Hercules "is-a" hero. Hercules does not "has-a" hero.

Or, better yet, since there is only one of them, make your "hero" class configurable so that all heroes fall under the hero class and are just specific instances of them with unique scripts.

Think about an RTS style game. Theoretically, any 'unit' could be defined by the unit class and just made configurable as to the sounds/images/scripts. So your 'Hercules' unit, which has the same underlying structure as the simple peon, is only instantiated once (and you could use a contract model to enforce this). That is the only difference.

If I were designing a game, I would probably use a component based design. BUT, if I were doing it your way, I would probably do something like this:

class Unit:   attribute my_sounds : sounds;    attribute graphics my_images : graphics;   attribute my_script : script;   Unit(sound_file, image_file, script_file):      my_sounds = loud_sounds(sound_file);       my_images = load_gfx(image_file);      my_script = load_script(script_file);   run(time_step):      execute(my_script, {:sounds=>my_sounds, :images=>my_images}, time_step);


This way, whether it is Hercules or a Peon, the structure doesn't change.

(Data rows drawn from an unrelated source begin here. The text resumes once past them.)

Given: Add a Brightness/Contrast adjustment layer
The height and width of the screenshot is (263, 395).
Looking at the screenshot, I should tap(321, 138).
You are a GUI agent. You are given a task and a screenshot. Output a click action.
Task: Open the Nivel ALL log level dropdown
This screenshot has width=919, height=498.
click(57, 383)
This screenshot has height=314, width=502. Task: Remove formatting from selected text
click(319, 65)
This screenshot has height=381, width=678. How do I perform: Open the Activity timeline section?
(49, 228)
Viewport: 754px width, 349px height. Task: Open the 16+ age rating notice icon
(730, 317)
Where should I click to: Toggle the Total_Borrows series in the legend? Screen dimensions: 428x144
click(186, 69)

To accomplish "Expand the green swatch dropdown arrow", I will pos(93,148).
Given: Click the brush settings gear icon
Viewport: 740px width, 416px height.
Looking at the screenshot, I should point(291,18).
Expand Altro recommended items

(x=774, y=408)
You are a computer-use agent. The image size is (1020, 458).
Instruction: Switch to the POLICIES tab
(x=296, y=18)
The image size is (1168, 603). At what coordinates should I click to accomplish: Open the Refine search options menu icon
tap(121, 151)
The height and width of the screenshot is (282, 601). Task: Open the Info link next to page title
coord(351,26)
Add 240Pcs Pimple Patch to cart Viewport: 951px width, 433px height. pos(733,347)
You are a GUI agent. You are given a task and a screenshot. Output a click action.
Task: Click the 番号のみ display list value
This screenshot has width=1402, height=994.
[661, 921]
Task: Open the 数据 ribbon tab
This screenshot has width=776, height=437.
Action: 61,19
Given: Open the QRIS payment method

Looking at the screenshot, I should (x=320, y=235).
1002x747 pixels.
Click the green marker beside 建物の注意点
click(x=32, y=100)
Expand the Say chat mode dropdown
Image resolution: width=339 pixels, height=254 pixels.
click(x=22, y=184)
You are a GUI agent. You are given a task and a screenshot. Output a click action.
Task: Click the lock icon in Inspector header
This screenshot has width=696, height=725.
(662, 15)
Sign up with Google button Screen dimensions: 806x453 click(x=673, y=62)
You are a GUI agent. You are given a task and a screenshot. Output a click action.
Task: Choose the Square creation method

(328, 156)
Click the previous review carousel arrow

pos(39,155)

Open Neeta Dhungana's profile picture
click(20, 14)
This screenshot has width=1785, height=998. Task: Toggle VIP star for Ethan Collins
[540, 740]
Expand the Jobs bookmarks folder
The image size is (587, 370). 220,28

Only the script, sounds, and graphics do.
Hercules: IPerson {  Hero impl  walk (int speed): impl.walk(speed)  dodge (enum direction): impl.dodge(direction)  fight (bool yesorno): impl.fight(yesorno)  health ( ): impl.health()}


Delegation. (The fact that IPerson is a real interface class should protect you from "multiple copies of base" type problems.)

The exact nuances of "getting Hercules to be treated the same as a Hero" aren't, in fact, "language agnostic", though. Consider that in Python, duck typing means that you often don't even bother specifying inheritance hierarchies or interfaces.